Extract from the entries below, exactly as given, only the lines from the line containing "The height and width of the screenshot is (926, 553)." to the line containing "Task: Click the bookmark star icon", both lines included.

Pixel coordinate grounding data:
──────────────────────────────
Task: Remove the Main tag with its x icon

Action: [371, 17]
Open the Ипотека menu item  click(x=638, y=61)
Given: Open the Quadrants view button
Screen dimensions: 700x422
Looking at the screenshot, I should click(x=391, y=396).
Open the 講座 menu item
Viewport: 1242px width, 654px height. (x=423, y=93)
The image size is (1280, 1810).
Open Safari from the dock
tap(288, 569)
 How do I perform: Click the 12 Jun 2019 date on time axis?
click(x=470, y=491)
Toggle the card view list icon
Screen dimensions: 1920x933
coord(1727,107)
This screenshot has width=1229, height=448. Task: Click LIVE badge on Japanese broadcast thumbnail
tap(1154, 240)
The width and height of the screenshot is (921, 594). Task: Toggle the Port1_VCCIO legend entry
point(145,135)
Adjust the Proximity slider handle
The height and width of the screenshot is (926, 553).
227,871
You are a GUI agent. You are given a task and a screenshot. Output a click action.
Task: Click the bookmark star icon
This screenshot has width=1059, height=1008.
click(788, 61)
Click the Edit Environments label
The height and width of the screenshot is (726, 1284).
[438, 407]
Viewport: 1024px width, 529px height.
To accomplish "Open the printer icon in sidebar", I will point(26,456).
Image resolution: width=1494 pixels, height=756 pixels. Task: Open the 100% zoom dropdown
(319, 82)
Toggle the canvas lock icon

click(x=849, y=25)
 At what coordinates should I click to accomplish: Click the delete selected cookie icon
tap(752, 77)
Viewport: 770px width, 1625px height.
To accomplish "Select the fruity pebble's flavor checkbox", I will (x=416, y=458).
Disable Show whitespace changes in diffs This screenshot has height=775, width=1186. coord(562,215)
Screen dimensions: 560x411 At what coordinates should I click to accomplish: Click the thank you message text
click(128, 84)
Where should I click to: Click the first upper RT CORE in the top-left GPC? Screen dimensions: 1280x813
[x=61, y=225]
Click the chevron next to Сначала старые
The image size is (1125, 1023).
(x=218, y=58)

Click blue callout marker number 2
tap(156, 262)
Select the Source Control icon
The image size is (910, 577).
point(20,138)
──────────────────────────────
Answer box:
The height and width of the screenshot is (926, 553).
227,871
You are a GUI agent. You are given a task and a screenshot. Output a click action.
Task: Click the bookmark star icon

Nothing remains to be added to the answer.